Document Type

Book Chapter

Publication Date

1992

Abstract

"[W]e must never forget," Chief Justice Marshall admonished us in a statement pregnant with more than one meaning, "that it is a constitution we are expounding." Marshall meant that the Constitution should be read as a document "intended to endure for ages to come, and, consequently, to be adapted to the various crises of human affairs." But he meant also that the construction placed upon the document must have regard for its "great outlines" and "important objects." Limits are implied by the very nature of the task. There is not the same freedom in construing the Constitution as in constructing a moral code.

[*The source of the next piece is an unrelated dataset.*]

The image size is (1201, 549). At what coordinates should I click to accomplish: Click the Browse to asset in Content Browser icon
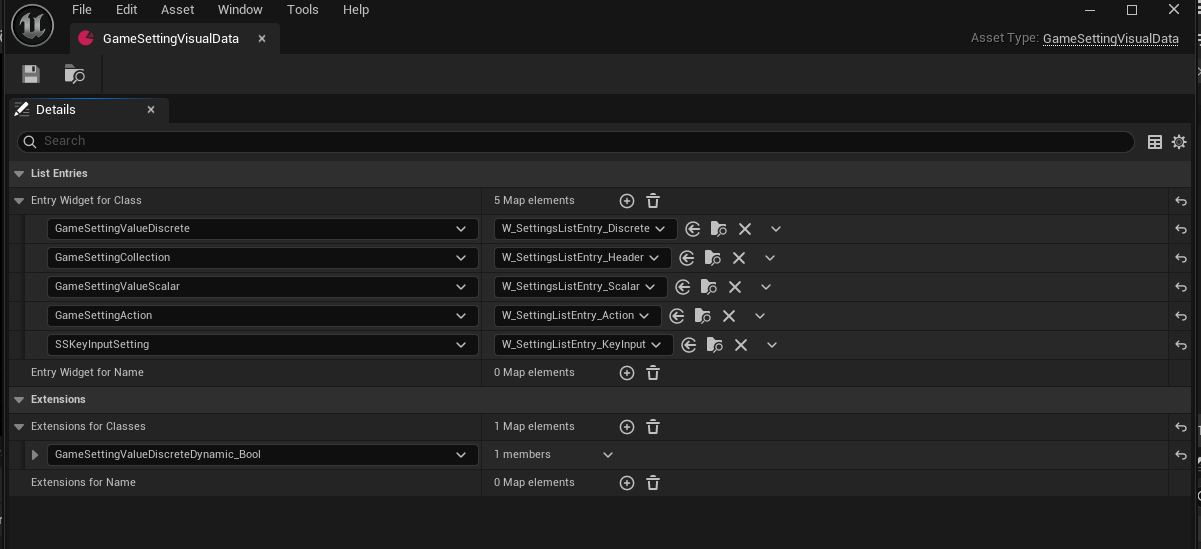[74, 74]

The conclusion that there are limits to the meaning that may be given the Constitution is not likely to arouse controversy. Yet, that conclusion masks an important ambiguity concerning the source and permanence of those limits. The boundaries of permissible constitutional interpretation, it might be argued, are set by the intentions of those who drafted and ratified the original document and the several amendments to it. Accommodation to change through interpretation is not wholly foreclosed on this view, for the Constitution often speaks in generalities, but (proponents of this view maintain) present judgment is securely bounded by the intentions of "the framers." The opposing view is less easily stated. At the risk of initial oversimplification, the boundaries of permissible constitutional interpretation are, on that view, subject to continuous adjustment. The meaning of the Constitution is never fixed; rather, it changes over time to accommodate altered circumstances and evolving values. Only the former view, it seems apparent, is compatible with the recurrent claim that the Constitution itself stipulates the values that must be employed in making decisions. The latter view recognizes limits to the interpretation that may properly be placed upon the Constitution, but it does not treat those limits as embedded in the Constitution. It regards constitutional law not as an expression of values written into the Constitution by the framers, but as the product of a continuing process of valuation carried on by those to whom the task of constitutional interpretation has been entrusted.